Что ж, вполне резонно, что Рамон решил отвезти меня домой, рассудила она. Иначе, зачем ему было приезжать за мной? Возможно, в Балтиморе я найду разгадку своей амнезии. Поскольку я хочу наконец все вспомнить, не стоит противиться этой поездке.

И тем не менее Синтию не покидали страх и неясная тревога. В тесном пространстве машины молчание лишь усиливало напряженность, и Рамон начал немного нервничать, время от времени бросая недовольные взгляды на жену.

— Почему у тебя такое выражение лица, будто я тащу тебя на Голгофу? — наконец не выдержал он.

Синтия не ответила. Рамон, чтобы разрядиться, крепко выругался, проклиная и женщин, и пробки на дорогах, и все на свете…

— Скажи, у тебя всегда был такой противный характер? — холодно прервала его излияния Синтия.

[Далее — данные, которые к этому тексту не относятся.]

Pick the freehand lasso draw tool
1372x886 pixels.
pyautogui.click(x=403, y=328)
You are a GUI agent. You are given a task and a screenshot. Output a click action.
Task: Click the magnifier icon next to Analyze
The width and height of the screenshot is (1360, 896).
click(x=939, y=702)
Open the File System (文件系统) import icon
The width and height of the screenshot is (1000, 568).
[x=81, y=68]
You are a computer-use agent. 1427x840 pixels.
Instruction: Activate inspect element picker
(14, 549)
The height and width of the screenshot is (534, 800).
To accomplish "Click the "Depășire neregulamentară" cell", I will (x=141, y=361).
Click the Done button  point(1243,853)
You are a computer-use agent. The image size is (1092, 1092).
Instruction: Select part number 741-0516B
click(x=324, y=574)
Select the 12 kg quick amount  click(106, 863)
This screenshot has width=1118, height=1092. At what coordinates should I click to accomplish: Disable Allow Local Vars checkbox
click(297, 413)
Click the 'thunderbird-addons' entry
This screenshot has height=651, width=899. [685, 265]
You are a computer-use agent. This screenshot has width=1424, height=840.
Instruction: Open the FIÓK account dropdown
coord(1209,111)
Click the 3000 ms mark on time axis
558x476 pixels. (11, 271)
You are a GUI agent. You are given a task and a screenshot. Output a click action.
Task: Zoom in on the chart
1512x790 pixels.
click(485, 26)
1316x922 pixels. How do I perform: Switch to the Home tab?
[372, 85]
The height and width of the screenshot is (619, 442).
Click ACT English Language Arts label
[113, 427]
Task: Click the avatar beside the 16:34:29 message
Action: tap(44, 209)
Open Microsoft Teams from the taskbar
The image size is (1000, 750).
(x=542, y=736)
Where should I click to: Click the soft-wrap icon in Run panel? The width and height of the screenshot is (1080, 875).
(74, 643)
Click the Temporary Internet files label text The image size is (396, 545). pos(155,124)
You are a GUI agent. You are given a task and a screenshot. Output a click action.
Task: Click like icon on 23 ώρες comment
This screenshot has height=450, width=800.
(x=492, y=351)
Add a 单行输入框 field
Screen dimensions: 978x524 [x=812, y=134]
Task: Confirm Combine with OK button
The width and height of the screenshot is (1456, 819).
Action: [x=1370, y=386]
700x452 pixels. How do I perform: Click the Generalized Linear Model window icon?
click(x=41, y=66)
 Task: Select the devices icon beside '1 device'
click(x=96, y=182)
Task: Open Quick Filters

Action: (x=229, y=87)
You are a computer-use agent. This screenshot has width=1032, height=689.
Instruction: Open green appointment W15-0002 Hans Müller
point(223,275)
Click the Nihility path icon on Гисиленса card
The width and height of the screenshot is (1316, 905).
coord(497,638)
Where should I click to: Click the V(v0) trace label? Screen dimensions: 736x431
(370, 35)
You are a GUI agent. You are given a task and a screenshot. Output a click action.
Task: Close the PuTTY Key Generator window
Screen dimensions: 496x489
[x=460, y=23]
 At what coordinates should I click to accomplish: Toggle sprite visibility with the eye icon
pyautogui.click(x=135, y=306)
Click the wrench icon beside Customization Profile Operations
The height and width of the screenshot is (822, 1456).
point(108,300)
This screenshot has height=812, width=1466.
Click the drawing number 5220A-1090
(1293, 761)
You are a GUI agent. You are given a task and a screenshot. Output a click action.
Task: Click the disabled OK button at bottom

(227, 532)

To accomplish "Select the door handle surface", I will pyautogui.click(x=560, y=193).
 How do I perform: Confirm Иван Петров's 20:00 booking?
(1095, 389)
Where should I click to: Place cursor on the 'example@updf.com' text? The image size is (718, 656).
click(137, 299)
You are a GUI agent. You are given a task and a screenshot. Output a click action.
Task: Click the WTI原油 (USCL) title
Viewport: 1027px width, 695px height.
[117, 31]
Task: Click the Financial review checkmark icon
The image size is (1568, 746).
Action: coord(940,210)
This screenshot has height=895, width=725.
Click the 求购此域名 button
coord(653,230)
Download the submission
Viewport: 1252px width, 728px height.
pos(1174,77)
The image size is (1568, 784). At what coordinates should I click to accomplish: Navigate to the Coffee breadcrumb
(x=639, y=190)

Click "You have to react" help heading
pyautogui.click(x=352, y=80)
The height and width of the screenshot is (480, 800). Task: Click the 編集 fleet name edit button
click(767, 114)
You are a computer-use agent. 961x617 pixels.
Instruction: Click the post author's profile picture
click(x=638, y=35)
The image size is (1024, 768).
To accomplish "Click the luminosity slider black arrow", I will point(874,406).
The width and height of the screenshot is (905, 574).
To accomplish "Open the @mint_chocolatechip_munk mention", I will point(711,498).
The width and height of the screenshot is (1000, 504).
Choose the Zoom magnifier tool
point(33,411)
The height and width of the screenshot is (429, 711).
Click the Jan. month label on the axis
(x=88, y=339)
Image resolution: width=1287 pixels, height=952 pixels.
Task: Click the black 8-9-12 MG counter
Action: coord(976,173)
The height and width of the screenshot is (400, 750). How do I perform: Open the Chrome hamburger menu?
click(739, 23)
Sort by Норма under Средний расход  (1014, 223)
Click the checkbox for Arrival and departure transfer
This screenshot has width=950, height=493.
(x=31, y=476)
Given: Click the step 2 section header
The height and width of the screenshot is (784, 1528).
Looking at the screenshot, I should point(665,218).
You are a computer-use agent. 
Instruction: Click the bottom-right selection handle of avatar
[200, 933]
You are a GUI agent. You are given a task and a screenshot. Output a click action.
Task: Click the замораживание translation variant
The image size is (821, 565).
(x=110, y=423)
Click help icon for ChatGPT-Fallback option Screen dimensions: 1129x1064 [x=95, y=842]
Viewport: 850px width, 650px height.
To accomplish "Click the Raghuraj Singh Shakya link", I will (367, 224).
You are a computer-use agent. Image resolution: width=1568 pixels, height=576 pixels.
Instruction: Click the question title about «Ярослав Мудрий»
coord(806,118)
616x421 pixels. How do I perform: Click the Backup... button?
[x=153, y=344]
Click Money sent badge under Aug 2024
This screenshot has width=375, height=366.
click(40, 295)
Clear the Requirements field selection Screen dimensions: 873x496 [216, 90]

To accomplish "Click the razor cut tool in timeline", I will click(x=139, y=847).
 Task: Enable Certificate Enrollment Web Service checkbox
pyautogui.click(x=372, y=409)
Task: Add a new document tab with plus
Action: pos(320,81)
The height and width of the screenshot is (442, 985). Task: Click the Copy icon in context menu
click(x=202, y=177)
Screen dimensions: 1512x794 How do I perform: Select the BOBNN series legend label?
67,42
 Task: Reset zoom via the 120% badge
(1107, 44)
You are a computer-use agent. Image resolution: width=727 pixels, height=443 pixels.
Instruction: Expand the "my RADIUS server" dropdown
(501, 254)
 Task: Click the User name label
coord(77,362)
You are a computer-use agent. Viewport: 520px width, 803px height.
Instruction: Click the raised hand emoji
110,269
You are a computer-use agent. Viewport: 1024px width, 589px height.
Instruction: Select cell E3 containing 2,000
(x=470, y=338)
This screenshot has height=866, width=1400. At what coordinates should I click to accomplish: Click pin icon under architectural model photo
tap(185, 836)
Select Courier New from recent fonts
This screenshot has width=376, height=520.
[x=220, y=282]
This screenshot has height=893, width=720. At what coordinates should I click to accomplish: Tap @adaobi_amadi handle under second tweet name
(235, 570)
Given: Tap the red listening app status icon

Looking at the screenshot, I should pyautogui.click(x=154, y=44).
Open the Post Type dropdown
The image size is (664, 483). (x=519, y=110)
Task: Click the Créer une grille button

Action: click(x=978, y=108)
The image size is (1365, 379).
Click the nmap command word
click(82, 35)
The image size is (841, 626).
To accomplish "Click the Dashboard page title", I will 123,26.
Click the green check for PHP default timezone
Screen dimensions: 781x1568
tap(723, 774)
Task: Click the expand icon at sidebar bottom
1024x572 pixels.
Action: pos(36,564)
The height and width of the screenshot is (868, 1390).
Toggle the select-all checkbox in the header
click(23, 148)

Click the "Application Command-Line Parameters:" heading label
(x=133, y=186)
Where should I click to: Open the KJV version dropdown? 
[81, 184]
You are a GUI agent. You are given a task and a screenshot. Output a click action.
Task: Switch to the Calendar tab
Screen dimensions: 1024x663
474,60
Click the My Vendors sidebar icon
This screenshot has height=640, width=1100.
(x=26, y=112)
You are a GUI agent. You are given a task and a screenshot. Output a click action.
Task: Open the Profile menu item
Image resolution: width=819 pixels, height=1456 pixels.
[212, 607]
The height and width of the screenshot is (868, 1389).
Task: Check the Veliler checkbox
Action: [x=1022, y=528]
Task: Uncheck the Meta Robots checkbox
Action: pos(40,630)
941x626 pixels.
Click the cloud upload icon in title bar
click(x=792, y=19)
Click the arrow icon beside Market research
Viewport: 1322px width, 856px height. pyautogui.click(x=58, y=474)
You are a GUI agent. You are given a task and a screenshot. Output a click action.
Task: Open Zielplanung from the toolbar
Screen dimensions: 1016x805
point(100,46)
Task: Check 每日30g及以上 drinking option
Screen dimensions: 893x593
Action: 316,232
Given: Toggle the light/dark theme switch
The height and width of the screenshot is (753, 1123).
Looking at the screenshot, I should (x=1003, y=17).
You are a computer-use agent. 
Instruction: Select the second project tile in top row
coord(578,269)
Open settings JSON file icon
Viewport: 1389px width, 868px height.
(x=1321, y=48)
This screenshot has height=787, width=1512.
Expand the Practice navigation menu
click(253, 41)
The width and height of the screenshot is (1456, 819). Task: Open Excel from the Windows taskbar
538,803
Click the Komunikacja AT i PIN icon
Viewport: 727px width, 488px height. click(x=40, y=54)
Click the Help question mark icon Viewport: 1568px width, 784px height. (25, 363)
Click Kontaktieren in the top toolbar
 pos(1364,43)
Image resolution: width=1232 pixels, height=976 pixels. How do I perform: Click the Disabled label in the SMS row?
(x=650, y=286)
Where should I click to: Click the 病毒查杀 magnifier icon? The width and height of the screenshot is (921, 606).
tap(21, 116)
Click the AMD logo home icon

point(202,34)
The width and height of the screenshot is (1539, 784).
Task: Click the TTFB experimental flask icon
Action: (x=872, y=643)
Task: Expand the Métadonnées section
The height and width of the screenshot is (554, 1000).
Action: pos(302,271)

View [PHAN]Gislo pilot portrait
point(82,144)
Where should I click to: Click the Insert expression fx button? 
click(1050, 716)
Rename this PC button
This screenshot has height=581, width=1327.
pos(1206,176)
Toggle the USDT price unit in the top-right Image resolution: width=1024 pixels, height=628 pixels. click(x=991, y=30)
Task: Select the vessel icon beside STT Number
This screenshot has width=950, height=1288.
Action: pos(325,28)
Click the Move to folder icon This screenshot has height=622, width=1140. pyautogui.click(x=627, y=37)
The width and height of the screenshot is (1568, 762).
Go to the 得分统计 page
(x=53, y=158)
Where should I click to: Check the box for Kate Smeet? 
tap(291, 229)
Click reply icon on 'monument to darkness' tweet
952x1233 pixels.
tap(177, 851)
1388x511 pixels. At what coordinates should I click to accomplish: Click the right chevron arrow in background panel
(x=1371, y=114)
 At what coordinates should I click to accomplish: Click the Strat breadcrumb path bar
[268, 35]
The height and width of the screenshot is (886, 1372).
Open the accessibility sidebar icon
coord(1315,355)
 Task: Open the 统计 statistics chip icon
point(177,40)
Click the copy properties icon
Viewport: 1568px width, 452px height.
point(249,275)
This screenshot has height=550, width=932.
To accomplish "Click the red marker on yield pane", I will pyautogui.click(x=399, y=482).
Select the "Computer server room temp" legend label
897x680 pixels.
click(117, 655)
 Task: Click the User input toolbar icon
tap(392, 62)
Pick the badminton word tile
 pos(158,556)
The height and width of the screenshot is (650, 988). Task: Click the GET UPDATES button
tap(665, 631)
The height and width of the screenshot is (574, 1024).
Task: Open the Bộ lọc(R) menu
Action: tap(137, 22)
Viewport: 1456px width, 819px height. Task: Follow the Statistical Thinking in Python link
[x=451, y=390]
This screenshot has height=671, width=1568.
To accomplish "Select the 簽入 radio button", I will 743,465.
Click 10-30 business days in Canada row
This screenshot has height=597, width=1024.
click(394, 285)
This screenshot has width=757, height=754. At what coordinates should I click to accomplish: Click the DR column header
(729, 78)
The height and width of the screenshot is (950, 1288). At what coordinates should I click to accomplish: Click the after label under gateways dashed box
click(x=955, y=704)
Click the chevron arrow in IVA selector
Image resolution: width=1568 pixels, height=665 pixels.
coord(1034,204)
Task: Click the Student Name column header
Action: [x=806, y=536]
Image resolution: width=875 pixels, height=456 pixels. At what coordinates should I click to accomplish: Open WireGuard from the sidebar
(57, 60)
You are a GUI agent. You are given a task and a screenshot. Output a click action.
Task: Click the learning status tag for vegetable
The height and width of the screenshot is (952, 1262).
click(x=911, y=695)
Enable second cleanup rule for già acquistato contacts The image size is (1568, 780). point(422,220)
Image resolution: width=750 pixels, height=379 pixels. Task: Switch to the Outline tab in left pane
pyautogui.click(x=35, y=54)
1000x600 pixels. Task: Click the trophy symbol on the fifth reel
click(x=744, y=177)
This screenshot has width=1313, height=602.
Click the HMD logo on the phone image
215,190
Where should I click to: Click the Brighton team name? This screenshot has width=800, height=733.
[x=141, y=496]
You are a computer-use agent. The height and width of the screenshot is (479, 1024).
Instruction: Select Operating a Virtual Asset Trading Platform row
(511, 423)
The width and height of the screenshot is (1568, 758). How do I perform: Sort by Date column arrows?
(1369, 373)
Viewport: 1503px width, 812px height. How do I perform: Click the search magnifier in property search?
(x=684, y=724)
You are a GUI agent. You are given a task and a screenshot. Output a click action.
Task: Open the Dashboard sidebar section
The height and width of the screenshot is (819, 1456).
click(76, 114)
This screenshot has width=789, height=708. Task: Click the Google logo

— Нет, я заразился от тебя, — огрызнулся он, перестраиваясь в другой ряд и увеличивая скорость. — С другими я невозмутим, как сфинкс.

— Никогда бы не подумала.

— Как же иначе? Ведь я руковожу огромной компанией и не могу допустить, чтобы эмоции брали верх.

— Да уж, латиноамериканский темперамент очень изменчив, — будто размышляя вслух, проронила Синтия.

Лучше бы она держала свои мысли при себе, потому что для Рамона эта тема была словно красная тряпка для быка.

— В любви я тоже темпераментен, — процедил он сквозь зубы.

— У тебя ведь испанское имя?

— Да, моя мать родилась в Мексике, а отец американец. Я родился и вырос в Америке. Помнится, ты называла меня полукровкой, — с улыбкой добавил Рамон, — а я в ответ называл тебя…

— Беспородной кошкой, — легко подхватила Синтия.

Рамон едва не выпустил руль.

— Значит, ты помнишь! — выдохнул он, взяв себя в руки.

Заметив, как побледнела Синтия, и вспомнив про ее обмороки, Рамон заволновался. Не хватало еще, чтобы она потеряла сознание в машине, мчащейся на приличной скорости по оживленной трассе!

— Синтия, не молчи, пожалуйста, — попросил он.

Но она не могла произнести ни слова. Заметив указатель, сообщавший автопутешественникам, что через полкилометра находится мотель, Рамон стал перестраиваться в крайний ряд. Уж если обмороку суждено случиться, то лучше переждать и избежать неминуемой аварии, рассудил он.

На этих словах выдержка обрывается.